La porte-parole du HCR Fatoumata Lejeune-Kaba a indiqué aux journalistes à Genève que quelque 8 762 personnes de diverses nationalités avaient traversé la frontière vers la ville de Kentzou dans l'est du Cameroun, principalement des Centrafricains (4 764) mais aussi des ressortissants d'autres pays comme le Tchad (3 424), le Cameroun (1 497), le Nigéria (43) ou le Mali (10). Ce tout dernier afflux porte le nombre de réfugiés centrafricains au Cameroun à plus de 20 000 depuis l'éruption des combats.

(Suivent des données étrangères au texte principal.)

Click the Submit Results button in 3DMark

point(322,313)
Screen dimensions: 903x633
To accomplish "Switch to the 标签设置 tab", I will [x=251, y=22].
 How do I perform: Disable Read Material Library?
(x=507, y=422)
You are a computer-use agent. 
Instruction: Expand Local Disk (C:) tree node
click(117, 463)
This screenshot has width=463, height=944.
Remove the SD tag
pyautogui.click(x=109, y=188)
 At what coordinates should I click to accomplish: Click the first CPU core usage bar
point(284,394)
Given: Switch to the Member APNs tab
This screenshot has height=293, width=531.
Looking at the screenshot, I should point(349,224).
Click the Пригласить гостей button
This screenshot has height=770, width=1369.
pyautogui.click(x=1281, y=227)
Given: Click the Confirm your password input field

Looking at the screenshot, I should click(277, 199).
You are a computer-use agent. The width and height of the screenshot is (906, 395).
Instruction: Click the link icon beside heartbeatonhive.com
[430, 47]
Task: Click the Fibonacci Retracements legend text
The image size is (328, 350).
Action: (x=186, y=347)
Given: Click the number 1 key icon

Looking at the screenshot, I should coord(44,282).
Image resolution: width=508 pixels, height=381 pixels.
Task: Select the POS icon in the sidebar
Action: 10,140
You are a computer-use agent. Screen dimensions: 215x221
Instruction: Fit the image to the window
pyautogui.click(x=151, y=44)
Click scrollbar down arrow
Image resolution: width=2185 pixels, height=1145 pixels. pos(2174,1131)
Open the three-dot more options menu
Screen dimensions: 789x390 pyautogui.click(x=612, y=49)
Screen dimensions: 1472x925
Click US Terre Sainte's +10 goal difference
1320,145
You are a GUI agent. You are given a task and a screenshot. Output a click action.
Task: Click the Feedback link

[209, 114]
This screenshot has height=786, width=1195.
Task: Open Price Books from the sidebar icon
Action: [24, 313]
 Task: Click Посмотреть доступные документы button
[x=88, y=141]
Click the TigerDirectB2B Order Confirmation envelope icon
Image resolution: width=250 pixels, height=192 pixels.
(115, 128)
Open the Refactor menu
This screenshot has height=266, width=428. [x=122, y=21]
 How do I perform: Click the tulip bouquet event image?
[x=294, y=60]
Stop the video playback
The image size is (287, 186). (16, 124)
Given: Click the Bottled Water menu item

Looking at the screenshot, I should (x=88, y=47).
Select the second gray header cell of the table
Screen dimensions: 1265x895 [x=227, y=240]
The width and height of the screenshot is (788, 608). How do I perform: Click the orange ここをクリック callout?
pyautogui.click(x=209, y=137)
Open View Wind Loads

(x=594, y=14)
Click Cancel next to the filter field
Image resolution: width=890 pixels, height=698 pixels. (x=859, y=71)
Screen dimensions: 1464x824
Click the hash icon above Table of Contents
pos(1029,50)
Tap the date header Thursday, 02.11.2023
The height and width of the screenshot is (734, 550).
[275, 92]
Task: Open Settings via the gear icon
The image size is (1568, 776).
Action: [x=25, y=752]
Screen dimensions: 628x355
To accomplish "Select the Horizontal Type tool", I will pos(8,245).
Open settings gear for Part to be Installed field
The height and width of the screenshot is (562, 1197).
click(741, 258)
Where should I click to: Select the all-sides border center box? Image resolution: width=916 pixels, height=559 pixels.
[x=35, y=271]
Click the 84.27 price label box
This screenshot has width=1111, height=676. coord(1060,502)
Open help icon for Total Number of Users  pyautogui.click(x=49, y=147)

« Les nouveaux arrivants ont déclaré aux employés du HCR qu'ils avaient fui les affrontements entre les miliciens ex-Séléka et les anti-Balaka à Bangui, la capitale, et dans d'autres villes au nord-ouest du pays comme Bour, Baboua, Beloko et Cantonnier. Par ailleurs, des personnes ont également fui d'intenses combats aux alentours de Berberati, Carnot, Baoro et Gambala. D'autres encore ont fui car ils craignaient l'avancée de miliciens anti-Balaka vers leurs régions », a déclaré Fatoumata Lejeune-Kaba.

Les Centrafricains enregistrés par le HCR en tant que réfugiés sont principalement des femmes et des enfants. On compte parmi eux 43 femmes enceintes, 50 mères allaitantes et 89 personnes handicapées ayant besoin d'une attention particulière. « La majorité d'entre eux sont des musulmans disant craindre pour leur sécurité en raison de leur sympathie ressentie pour les Séléka de majorité musulmane », a ajouté Fatoumata Lejeune-Kaba.

Les conditions de vie sont précaires pour les nouveaux arrivants. Ils sont hébergés par des familles démunies de la communauté locale. D'autres vivent dans des mosquées, un stade ou dans la rue. Le HCR procède actuellement au réaménagement d'un camping voisin alloué par les autorités et prévoit d'y transférer les réfugiés d'ici la fin de la semaine prochaine.

Fatoumata Lejeune-Kaba a indiqué que le HCR avait contacté diverses ambassades pour qu'elles prennent en charge des citoyens d'autres nationalités. Avant la crise actuelle, le Cameroun accueillait déjà 92 000 réfugiés centrafricains arrivés depuis 2004 pour échapper à des groupes rebelles et à des bandits dans le nord de leur pays.

Les personnes fuyant les récentes violences intercommunautaires en RCA rejoignent également la République démocratique du Congo. Depuis samedi, la RDC a reçu plus de 1 500 réfugiés et davantage encore arrivent chaque jour. Ils arrivent depuis des régions demeurant sous le contrôle des Séléka qui, selon eux, commettent des abus contre les civils.

Avec les toutes dernières arrivées, on compte désormais plus de 60 000 réfugiés centrafricains ayant demandé l'asile en RDC, en raison des atrocités commises par les Séléka dans les premiers temps du conflit, et plus récemment en raison de combats récurrents ainsi que d'attaques aveugles perpétrées par des foules de musulmans ou de chrétiens portant des armes. Depuis le début du conflit en décembre 2012, près de 246 000 civils centrafricains sont devenus des réfugiés dans la région.

Près de 840 000 personnes demeurent également déplacées à l'intérieur de la RCA. Sans perspective immédiate pour leur retour et avec l'arrivée imminente de la saison des pluies, le HCR craint une dégradation de la crise humanitaire. Ils vivent dans des sites de fortune surpeuplés qui manquent d'installations sanitaires. Il existe un risque élevé de choléra et d'autres problèmes de santé publique, notamment à Bangui où 413 000 personnes vivent toujours dans des sites de fortune.